Experimental investigation into ELM filament formation on MAST

Radial profiles of electron temperature and density through type I ELM filaments have been obtained from a new edge Thomson scattering diagnostic at MAST. The lasers were fired in burst mode, 5 µs apart, to study profile evolution of a single filament as it moves toroidally past the laser beams. The plasma particle and energy loss due to each filament can be deduced from these profiles. As the filaments move out of the plasma, the ne pedestal is seen to collapse locally inwards by as much as 7.5% of the plasma minor radius. Insight into the toroidal structure of the perturbation has been obtained from high time resolution interferometry data. The interferometer data show excursions in line integral density through the midplane of the plasma occurring from 150 µs before the onset of the ELM particle loss. These excursions are due to the evolution of the spatial structure of the plasma during the ELM and indicate that the filaments may develop from broader structures. By combining the toroidal structure information from the interferometer and the radial structure information from the TS system with other diagnostic data on MAST, a two dimensional picture of the ELM phenomenon is obtained.
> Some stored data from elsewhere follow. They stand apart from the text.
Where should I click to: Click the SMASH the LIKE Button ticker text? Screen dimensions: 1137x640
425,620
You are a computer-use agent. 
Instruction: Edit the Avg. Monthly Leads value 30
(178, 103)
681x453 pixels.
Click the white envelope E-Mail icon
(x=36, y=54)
ELM-wall interaction on JET and ITER

Significant interaction of ELM filaments with the vessel wall is now observed on JET by several diagnostics. To interpret the experimental data, a model of ELM-filament evolution was developed, with the radial velocity taken from experiment and the decay of filament density and temperature calculated based on parallel losses to the divertor targets. The model was found to successfully reproduce radial e-folding lengths of density, electron temperature and energy, λnELM,λTeELM and λWELM, inferred from dedicated outer gap-scan experiment for moderate Type-I ELMs (ΔW/W∼5%, where W is the plasma stored energy). It also showed excellent agreement with observations of far SOL ELM ion energies on JET. For nominal ITER conditions (4keV pedestal, 5cm outer gap), the same model predicts that ∼8% of the ELM energy would be deposited on the main chamber wall (mostly on the upper X-point blanket modules), with the ions carrying most of this power and striking the wall tiles with an impact energy in excess of 1keV.
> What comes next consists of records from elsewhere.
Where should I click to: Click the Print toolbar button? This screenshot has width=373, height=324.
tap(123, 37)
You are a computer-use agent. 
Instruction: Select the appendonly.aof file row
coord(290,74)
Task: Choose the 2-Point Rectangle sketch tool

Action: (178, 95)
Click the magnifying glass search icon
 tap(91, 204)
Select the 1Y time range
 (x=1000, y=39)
The dynamics and structure of edge-localized-modes in Alcator C-Mod

Characteristics of discrete ELMs produced in Alcator C-Mod discharges of low edge collisionality (0.2<ν∗<1) and large lower triangularity (δlower∼0.75) are examined. The energy lost per ELM from the H-mode pedestal is ∼10% of the pedestal energy. These ELMs exhibit relatively long-lived precursor oscillations, often with two modes of intermediate toroidal mode number present. At the ELM ‘crash’ multiple plasma filament structures are expelled into the scrape-off-layer. A short-lived high frequency (∼0.5MHz) magnetic oscillation is initiated at the ‘crash’. The initial ELM filaments are large perturbations to the SOL with radial extents of 0.5–1cm and typical radial propagation velocities of 1km/s. Velocities of up to 8km/s have been seen. The poloidal extent of the initial filaments is >4.5cm. The initial filaments are followed (at intervals of ∼100μs) by multiple, less perturbing secondary filaments.